Amidst a less than ideal schedule, the Nuggets rattled off the longest win streak of the Michael Malone era to get back into postseason contention. Now, Denver controls its own destiny. Win out and the Nuggets break their four-year playoff drought. Drop two or even one of its remaining games and Denver likely goes back to the drawing board this summer.
“I think we’re playing our best overall basketball,” Paul Millsap said. “Not necessarily the best offense that we’ve played all year, not necessarily the best defense, but to be a really good team you’ve got to have good balance.”
Everything is clicking at the right time for Denver. Its free-flowing, equal-opportunity offense was operating at peak performance against the Clippers when the Nuggets put 134 points on Doc Rivers’ crew and made 62 percent of their field goals and 41 percent of their threes.
Nikola Jokic shot 9-14 from the field, went a perfect 4-4 from the restricted area and quietly recorded his ninth triple-double of the season. Barton added a game-high 31 points, and Denver recorded more assists (36) than rebounds (33) for the second time this season (Feb. 15 at Milwaukee).

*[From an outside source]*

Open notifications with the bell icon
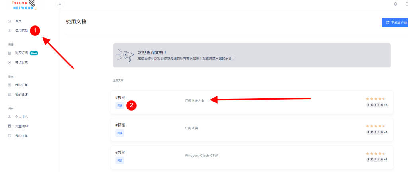 [x=395, y=4]
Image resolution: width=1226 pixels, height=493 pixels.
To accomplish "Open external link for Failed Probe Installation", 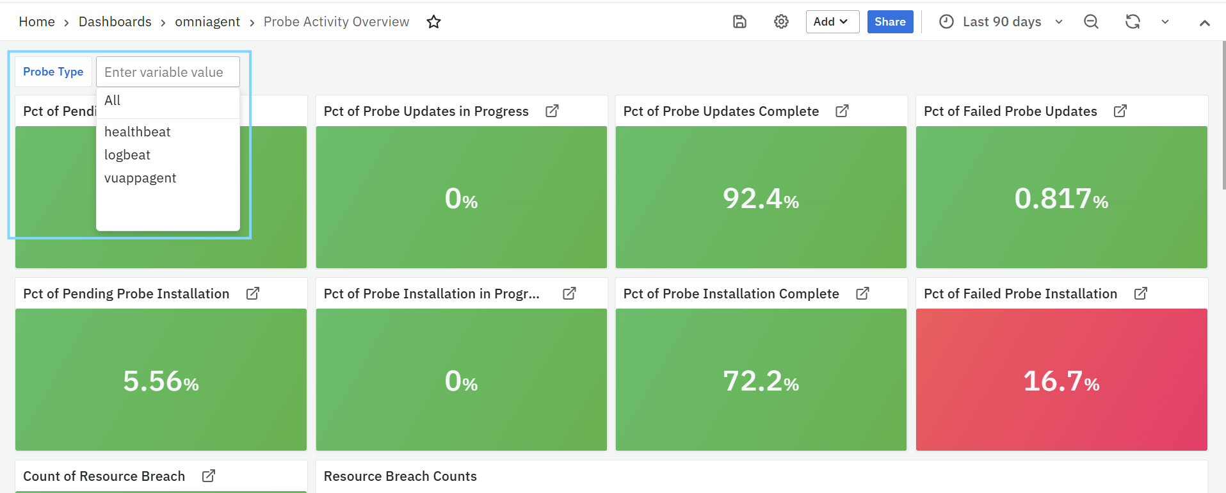I will 1140,293.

“We still believe,” Malone said.
Malone’s gospel hasn’t fallen on deaf ears inside the Nuggets’ locker room. Denver raised its play to over the past two weeks. Most players say they stopped looking at the standings after the loss to the Raptors. Denver’s stretch run has been about self-belief, taking one game at a time and keeping their focus internal.
“That’s not how life is played,” Paul Millsap said when asked about relying on external factors during their late-season run. “You get out there, you do the best you can and whatever happens happens. You can’t look at another guy, you can’t look at the standings you can’t look at anything that you can’t control. We can’t control other teams winning or losing. We can control ourselves winning or losing.”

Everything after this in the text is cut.